• [PROMPT 1]
In the Clojure blog page, what function did the author add while cleaning up the Project Euler Problem 1 solution?
• [PROMPT 2]
From the Clojure blog page, write out the passage that begins at the words "Was just responding" and stops after "#(factor-of? % n) coll))".

• [SUPPLIED PASSAGE]
_ _ _ _ _

Category Archives: Functional Programming

Clojure function has-factors-in?

Just another quick post this evening to share a new function I created as part of cleaning up my solution to Problem 1 of Project Euler.

Was just responding to a comment on Google+ on my update sharing the post Project Euler in Clojure – Problem 16, and I saw the commenter had his own solution to problem 1. In sharing my solution I realized that I could clean up my results even further, and added a function has-factors-in?. These updates have also been pushed to my Project Euler in Clojure Github repository for those interested.

(defn has-factors-in? [n coll]
  (some #(factor-of? % n) coll))

Where before I had:

(defn problem1
  ([] (problem1 1000))
  ([n] (sum (filter #(or (factor-of? 3 %) (factor-of? 5 %))) (range n))))

It now becomes:

(defn problem1
  ([] (problem1 1000))
  ([n] (sum (filter #(has-factors-in? % [3 5]) (range n)))))

This change makes my solution read even more like the problem statement given.

Your thoughts?

–Proctor

John Backus on the Assignment Statement

The assignment statement is the von Neumann bottle-neck of programming languages and keeps us thinking in word-at-a-time terms in much the same way the computer’s bottleneck does.

John Backus, 1977
ACM Turing Award Lecture,
Communications of the ACM
August 1978, Volume 2, Number 8

How Clojure is breaking my brain – Loops

Seeing how Chris Houser, aka Chouser, aka @chrishouser, one of the co-authors of the Joy Of Clojure, shared a link to my post on twitter, and with a few tweets:

I figured I should follow up the start of that conversation, and tease apart my current thinking about loops.  The short version is:

I never want to have to write a loop again.

As this is quite the bold statement, some elaboration is in order.

First I realized a number of years ago that every time I would write a loop, I would write a lot of duplicate code. The code wasn’t always identical, but it had the same structure, so much so, that many IDEs now have ‘for loop’ templates. I had realized there were certain structures to the loops, but I never had the “AH-HA!” moment to truly recognize the patterns.

Then a series of events started to come together: I read Structure and Interpretation of Computer Programs for the first time, we moved on to .NET 3.5 at work and were able to take advantage of LINQ, I started looking into Ruby, and finally, I started digging into Clojure.

Now I had heard people talk about some of the looping patterns before, hearing people talk about Smalltalk and Ruby, but it wasn’t until I started getting into Clojure that it fully clicked in that there really are only a handful of different loops: projection (map, select, transformation), collection (reduce, collect, aggregate, accumulate, sum, multiple), filtering (filter, exclude, include, where), grouping (group, frequencies), and maybe a couple of others I am leaving out now, as well as composition of the different looping constructs.

Projection

The projection looping pattern simply takes a collection of elements and applies some projection against them to get a new view of the objects. The Hello World example of this is the squares of a set of numbers.
The imperative version in C#, or any C-style language would be written as:

var squares = new List<int>();
for(int i = 1; i <= 10; 1++)

_ _ _ _ _

• [DATA RECORDS]
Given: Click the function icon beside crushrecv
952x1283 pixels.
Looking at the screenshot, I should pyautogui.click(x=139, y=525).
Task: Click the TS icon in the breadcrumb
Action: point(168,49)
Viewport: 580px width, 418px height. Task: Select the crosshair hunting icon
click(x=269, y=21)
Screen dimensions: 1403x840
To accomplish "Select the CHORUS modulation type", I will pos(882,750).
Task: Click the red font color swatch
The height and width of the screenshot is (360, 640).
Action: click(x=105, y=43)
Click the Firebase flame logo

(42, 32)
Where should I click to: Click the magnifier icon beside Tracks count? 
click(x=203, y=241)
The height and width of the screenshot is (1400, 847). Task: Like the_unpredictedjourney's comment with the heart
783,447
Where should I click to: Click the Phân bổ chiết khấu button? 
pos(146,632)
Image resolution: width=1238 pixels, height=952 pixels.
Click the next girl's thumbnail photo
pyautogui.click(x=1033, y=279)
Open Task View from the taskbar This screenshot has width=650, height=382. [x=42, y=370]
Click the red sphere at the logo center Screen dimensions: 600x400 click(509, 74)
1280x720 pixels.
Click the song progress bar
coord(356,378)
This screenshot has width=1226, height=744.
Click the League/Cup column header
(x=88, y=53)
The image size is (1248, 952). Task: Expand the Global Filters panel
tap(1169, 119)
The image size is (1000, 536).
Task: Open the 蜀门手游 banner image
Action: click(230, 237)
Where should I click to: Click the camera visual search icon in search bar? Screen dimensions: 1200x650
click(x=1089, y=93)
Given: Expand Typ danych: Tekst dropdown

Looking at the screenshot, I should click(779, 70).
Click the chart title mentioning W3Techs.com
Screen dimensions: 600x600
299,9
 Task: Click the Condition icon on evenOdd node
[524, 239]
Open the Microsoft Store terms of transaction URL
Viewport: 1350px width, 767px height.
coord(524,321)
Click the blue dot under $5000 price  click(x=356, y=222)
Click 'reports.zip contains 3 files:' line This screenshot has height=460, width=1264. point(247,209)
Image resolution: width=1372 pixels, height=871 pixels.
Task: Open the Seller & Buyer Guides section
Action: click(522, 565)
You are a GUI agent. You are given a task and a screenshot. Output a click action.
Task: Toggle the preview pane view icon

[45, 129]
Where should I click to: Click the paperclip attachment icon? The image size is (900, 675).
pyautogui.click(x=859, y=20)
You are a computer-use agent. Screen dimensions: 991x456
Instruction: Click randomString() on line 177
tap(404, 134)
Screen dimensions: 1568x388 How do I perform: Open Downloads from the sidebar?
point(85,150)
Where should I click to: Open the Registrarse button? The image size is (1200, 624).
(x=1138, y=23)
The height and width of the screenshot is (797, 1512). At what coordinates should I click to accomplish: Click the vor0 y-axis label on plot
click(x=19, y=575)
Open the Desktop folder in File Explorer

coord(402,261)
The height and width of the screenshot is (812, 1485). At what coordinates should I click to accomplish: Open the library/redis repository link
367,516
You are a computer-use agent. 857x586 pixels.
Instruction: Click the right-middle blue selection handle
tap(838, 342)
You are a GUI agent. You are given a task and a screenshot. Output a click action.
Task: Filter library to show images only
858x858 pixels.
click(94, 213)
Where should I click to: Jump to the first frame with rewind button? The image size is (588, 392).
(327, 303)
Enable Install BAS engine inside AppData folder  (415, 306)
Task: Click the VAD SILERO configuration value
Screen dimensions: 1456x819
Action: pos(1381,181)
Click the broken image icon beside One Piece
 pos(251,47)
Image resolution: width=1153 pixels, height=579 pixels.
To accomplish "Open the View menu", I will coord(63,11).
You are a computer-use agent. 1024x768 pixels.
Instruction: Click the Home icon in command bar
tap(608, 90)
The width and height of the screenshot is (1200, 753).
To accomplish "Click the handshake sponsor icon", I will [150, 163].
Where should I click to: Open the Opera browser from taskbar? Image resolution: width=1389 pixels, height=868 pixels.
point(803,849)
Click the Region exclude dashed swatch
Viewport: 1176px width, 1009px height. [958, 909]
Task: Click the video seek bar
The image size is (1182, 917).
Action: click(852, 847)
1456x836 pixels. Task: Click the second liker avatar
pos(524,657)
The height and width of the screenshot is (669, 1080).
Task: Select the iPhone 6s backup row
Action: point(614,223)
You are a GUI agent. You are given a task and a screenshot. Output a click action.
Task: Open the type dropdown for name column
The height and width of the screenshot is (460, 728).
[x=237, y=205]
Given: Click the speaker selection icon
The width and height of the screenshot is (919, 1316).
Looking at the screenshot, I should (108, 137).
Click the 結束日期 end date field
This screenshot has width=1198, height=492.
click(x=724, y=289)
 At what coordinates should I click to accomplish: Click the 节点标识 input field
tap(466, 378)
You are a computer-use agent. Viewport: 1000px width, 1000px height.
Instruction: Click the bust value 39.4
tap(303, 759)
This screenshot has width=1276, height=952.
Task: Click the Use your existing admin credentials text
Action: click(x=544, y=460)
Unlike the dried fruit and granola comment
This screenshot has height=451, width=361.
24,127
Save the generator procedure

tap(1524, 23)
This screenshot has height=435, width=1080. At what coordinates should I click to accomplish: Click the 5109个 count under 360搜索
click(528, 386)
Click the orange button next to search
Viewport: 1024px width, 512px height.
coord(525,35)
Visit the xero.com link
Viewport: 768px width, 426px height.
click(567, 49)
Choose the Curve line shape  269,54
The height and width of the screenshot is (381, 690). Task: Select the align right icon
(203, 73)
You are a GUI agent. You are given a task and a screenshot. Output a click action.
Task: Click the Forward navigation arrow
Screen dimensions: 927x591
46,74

_ _ _ _ _

• [EXERCISE RESPONSE 1]
has-factors-in?

• [EXERCISE RESPONSE 2]
Was just responding to a comment on Google+ on my update sharing the post Project Euler in Clojure – Problem 16, and I saw the commenter had his own solution to problem 1. In sharing my solution I realized that I could clean up my results even further, and added a function has-factors-in?. These updates have also been pushed to my Project Euler in Clojure Github repository for those interested.

(defn has-factors-in? [n coll]
  (some #(factor-of? % n) coll))